RECORDS PROVIDED
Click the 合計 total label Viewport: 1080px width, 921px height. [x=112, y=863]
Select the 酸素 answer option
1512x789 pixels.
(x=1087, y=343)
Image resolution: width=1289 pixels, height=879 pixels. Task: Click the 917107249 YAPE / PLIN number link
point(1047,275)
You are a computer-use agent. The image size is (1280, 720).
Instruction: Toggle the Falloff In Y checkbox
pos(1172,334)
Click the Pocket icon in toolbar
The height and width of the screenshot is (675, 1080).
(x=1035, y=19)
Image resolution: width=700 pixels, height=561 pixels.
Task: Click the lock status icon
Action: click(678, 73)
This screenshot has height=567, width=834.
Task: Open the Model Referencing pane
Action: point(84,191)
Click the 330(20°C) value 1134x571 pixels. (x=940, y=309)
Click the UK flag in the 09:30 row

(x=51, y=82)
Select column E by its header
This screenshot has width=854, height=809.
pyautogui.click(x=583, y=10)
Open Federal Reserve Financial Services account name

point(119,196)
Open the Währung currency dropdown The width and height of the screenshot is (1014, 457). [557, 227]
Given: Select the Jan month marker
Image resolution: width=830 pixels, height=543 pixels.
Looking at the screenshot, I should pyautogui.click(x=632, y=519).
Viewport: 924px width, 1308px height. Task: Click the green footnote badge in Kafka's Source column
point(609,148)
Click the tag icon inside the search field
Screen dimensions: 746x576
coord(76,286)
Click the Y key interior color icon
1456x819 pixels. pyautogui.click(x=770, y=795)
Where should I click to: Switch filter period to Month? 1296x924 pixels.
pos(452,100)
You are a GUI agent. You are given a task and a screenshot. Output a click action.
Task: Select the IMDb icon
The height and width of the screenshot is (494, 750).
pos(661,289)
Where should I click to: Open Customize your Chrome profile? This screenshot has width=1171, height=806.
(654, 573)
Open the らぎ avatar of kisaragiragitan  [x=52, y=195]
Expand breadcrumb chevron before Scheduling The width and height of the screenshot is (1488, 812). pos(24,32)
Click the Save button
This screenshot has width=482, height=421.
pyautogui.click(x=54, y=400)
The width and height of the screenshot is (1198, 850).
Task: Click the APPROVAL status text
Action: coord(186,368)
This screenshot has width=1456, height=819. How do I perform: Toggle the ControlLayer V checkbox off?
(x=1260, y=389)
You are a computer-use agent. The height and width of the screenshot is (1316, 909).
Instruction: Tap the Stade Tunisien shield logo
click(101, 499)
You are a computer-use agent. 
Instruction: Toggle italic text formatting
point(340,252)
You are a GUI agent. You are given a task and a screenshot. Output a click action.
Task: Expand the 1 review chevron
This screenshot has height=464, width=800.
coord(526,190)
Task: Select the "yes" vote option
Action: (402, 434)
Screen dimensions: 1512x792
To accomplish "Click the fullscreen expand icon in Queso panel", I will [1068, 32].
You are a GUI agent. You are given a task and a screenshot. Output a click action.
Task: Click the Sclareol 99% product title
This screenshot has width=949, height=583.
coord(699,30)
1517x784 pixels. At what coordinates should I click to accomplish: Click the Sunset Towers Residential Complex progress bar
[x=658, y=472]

WHAT IS EXPECTED
Reproduce, word for word, the stretch of the listing above from its first line through the line containing "point(1047,275)", including both ends.

TASK OUTPUT
Click the 合計 total label Viewport: 1080px width, 921px height. [x=112, y=863]
Select the 酸素 answer option
1512x789 pixels.
(x=1087, y=343)
Image resolution: width=1289 pixels, height=879 pixels. Task: Click the 917107249 YAPE / PLIN number link
point(1047,275)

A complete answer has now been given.